◆ Saved data entries ◆
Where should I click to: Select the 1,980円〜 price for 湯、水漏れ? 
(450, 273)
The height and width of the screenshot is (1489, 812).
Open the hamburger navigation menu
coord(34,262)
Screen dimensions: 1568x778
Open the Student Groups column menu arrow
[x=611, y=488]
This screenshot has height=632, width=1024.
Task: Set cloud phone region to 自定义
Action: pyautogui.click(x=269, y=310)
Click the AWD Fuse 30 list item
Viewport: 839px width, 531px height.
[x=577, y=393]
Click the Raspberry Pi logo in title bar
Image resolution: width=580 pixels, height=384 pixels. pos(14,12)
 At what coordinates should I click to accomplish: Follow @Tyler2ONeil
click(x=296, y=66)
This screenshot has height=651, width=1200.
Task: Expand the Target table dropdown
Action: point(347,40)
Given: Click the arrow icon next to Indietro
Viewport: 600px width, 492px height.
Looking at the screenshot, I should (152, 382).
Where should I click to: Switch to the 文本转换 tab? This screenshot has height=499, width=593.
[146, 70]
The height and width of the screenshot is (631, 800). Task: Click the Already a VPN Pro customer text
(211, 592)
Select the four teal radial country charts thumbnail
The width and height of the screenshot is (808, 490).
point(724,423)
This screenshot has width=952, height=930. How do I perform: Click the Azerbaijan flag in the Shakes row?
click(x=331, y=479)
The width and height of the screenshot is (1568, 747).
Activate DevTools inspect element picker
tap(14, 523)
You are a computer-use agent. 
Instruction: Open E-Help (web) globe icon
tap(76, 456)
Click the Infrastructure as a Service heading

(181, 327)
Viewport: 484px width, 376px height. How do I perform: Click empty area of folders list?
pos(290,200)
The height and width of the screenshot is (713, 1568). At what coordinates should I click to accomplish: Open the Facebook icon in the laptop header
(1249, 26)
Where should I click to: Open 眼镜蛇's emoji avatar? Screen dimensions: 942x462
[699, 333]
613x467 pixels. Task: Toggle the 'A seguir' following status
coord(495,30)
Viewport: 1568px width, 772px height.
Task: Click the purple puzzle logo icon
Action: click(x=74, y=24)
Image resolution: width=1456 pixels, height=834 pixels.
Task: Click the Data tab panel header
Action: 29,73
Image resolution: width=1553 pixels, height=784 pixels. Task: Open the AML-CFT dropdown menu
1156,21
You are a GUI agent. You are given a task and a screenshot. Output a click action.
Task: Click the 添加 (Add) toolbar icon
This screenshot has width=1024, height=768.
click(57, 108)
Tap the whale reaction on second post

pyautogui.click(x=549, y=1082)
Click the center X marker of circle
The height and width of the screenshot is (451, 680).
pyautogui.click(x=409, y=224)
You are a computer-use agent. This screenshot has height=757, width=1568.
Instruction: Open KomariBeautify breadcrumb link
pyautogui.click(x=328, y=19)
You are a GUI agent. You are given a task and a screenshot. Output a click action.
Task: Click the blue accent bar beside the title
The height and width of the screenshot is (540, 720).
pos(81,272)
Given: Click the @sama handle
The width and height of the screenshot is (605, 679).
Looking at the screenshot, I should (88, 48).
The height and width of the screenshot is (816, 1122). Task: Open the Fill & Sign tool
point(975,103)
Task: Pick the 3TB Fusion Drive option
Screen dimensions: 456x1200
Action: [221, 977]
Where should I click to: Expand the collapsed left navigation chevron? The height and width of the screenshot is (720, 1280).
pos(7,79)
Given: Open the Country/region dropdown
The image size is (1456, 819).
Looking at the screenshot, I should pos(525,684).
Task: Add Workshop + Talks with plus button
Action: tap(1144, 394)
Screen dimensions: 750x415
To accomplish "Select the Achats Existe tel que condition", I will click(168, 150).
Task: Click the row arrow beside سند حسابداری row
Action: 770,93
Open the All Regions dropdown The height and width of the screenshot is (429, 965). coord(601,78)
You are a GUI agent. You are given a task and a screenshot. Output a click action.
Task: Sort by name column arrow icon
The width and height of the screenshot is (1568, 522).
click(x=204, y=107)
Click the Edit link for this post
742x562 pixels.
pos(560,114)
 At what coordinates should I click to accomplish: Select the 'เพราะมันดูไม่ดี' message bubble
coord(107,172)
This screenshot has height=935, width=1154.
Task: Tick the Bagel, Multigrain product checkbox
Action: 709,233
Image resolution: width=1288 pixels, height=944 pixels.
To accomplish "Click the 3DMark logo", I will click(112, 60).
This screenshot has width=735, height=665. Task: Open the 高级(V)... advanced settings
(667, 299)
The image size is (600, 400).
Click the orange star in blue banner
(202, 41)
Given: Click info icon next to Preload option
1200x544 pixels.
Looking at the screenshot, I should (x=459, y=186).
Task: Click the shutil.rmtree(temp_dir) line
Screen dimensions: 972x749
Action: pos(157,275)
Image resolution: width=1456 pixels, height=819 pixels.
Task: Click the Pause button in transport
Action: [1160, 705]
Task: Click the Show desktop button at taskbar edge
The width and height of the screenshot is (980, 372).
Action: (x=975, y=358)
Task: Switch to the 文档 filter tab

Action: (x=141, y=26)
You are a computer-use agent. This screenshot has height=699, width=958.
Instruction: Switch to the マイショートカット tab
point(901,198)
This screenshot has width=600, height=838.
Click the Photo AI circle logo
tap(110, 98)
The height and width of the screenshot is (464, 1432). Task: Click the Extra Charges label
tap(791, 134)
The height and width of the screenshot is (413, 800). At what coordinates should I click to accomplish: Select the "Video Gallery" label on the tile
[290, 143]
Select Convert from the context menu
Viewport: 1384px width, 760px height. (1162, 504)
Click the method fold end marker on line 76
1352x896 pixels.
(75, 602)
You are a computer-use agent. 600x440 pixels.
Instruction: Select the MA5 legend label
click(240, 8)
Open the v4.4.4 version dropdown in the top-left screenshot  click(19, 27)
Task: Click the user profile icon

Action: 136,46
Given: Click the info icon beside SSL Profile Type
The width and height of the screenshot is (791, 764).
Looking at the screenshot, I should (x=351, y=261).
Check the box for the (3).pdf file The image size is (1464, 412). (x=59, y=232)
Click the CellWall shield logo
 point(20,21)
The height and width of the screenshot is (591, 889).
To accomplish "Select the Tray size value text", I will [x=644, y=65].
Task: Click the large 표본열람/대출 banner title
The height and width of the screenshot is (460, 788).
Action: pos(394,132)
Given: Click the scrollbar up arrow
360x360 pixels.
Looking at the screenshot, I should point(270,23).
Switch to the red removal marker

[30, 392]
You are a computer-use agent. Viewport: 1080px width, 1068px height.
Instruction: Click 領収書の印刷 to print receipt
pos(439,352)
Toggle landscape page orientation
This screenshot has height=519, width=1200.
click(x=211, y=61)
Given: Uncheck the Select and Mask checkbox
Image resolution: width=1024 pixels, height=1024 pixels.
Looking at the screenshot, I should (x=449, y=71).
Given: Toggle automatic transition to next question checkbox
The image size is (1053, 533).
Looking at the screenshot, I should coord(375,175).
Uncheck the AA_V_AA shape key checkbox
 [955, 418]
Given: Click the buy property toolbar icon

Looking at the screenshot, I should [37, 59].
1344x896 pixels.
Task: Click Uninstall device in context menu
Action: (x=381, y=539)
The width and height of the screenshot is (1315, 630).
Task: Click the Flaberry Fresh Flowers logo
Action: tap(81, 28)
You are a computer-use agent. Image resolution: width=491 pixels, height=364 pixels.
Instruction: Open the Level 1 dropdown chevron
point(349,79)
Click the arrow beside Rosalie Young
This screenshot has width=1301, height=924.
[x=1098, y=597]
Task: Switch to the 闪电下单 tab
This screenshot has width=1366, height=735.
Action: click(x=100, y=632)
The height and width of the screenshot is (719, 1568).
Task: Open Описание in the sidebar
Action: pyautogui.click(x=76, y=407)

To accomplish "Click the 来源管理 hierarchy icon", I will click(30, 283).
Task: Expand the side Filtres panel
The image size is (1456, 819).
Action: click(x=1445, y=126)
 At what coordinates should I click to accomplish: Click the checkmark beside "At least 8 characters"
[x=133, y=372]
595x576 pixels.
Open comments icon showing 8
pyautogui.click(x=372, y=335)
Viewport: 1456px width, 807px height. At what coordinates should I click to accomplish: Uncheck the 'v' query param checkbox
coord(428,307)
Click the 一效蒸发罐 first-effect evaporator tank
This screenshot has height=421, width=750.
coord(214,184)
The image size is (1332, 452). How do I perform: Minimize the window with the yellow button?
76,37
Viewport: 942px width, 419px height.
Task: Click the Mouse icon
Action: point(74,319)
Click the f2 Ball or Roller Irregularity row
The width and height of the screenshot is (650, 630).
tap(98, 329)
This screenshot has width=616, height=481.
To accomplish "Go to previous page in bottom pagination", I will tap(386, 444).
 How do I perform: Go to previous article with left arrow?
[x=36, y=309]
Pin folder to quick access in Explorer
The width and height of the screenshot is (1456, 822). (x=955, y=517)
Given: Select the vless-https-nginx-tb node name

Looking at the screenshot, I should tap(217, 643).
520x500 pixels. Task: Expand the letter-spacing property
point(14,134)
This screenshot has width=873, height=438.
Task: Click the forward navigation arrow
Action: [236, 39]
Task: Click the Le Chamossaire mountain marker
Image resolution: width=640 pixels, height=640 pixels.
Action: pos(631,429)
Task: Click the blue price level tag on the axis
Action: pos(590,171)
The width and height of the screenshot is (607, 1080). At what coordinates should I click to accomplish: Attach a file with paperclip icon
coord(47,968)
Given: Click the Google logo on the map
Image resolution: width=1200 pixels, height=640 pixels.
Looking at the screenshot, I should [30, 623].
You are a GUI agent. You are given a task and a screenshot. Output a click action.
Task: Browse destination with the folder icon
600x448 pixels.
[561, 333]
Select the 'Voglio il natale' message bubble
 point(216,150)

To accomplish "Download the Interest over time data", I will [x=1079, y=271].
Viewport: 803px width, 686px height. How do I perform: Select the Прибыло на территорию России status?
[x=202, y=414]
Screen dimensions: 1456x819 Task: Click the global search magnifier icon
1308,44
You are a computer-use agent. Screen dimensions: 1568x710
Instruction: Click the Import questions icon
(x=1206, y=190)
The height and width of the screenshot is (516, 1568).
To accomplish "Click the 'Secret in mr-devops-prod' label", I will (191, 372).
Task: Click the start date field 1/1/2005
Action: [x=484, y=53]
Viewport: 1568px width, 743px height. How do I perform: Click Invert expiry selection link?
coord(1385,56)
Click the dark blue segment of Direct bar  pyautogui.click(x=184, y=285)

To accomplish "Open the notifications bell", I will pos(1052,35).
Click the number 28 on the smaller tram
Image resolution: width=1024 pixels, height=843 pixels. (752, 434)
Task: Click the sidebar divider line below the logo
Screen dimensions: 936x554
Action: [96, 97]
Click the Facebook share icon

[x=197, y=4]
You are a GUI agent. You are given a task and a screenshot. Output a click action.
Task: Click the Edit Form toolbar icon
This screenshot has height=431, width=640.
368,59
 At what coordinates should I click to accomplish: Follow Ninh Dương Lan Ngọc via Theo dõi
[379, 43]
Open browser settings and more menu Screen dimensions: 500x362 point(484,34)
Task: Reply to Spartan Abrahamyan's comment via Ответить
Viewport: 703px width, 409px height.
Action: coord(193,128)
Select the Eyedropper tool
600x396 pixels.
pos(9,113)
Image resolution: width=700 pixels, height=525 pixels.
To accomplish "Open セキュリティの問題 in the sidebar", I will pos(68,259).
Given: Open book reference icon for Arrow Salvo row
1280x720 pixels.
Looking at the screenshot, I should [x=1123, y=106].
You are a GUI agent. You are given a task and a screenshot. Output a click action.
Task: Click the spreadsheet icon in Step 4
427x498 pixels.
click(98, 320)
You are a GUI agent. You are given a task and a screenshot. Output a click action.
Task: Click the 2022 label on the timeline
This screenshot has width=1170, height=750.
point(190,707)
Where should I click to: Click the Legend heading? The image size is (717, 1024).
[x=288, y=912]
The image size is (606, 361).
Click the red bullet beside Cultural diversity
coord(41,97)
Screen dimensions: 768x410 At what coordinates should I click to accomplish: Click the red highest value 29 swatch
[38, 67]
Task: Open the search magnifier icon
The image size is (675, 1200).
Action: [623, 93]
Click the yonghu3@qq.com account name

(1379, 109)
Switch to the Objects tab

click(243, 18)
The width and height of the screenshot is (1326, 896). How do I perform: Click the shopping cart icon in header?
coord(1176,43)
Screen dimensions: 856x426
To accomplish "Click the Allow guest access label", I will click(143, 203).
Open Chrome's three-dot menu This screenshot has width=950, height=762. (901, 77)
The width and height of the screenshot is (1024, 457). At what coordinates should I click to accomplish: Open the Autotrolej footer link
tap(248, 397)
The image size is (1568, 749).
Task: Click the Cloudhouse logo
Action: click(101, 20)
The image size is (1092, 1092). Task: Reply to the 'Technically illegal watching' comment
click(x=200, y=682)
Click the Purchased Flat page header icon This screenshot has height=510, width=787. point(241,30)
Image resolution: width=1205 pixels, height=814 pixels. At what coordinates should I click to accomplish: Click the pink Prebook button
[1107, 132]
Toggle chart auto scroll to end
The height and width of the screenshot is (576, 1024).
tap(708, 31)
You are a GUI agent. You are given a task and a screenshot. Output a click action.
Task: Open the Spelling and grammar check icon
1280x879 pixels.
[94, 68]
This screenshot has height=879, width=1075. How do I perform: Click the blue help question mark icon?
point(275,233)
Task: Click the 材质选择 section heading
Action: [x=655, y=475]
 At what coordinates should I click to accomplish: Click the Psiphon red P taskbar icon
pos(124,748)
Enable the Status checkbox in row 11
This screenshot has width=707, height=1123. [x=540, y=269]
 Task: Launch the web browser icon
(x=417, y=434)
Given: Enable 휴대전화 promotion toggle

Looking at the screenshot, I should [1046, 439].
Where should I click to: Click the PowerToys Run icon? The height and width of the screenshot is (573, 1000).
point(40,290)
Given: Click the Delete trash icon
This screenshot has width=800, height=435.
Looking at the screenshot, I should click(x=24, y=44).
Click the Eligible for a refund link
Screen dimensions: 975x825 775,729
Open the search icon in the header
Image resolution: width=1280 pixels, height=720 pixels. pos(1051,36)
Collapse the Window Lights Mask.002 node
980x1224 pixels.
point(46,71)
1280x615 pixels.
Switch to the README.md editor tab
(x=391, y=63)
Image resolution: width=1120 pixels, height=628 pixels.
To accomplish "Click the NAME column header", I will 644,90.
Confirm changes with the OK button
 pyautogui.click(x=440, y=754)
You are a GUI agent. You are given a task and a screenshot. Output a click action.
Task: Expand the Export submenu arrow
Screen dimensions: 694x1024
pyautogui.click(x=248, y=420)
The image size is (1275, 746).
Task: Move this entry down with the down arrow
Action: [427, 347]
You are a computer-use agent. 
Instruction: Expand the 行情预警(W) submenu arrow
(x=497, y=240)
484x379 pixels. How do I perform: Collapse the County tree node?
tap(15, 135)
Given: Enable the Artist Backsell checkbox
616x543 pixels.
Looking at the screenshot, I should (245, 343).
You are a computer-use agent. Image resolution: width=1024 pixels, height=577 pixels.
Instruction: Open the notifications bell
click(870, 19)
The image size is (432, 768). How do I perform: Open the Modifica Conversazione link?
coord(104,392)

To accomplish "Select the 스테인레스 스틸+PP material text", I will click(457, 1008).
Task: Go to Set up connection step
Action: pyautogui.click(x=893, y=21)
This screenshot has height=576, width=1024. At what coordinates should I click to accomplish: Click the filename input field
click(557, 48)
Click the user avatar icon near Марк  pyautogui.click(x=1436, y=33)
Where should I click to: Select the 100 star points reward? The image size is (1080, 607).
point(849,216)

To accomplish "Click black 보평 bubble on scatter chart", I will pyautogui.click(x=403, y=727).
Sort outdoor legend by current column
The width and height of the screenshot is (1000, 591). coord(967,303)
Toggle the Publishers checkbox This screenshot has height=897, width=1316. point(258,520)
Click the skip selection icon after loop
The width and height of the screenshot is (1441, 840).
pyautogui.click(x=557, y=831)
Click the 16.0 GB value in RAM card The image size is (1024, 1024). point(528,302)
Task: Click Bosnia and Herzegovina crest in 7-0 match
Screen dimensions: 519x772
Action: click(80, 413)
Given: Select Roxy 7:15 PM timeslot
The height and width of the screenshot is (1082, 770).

◆ What the exercise asks ◆
Begin at the line above that has "The height and width of the screenshot is (516, 1568)." and stop after the line that has "Task: Reply to Spartan", copying each line exactly and adding nothing else.

◆ Exercise answer ◆
The height and width of the screenshot is (516, 1568).
To accomplish "Click the 'Secret in mr-devops-prod' label", I will (191, 372).
Task: Click the start date field 1/1/2005
Action: [x=484, y=53]
Viewport: 1568px width, 743px height. How do I perform: Click Invert expiry selection link?
coord(1385,56)
Click the dark blue segment of Direct bar  pyautogui.click(x=184, y=285)

To accomplish "Open the notifications bell", I will pos(1052,35).
Click the number 28 on the smaller tram
Image resolution: width=1024 pixels, height=843 pixels. (752, 434)
Task: Click the sidebar divider line below the logo
Screen dimensions: 936x554
Action: [96, 97]
Click the Facebook share icon

[x=197, y=4]
You are a GUI agent. You are given a task and a screenshot. Output a click action.
Task: Click the Edit Form toolbar icon
This screenshot has height=431, width=640.
368,59
 At what coordinates should I click to accomplish: Follow Ninh Dương Lan Ngọc via Theo dõi
[379, 43]
Open browser settings and more menu Screen dimensions: 500x362 point(484,34)
Task: Reply to Spartan Abrahamyan's comment via Ответить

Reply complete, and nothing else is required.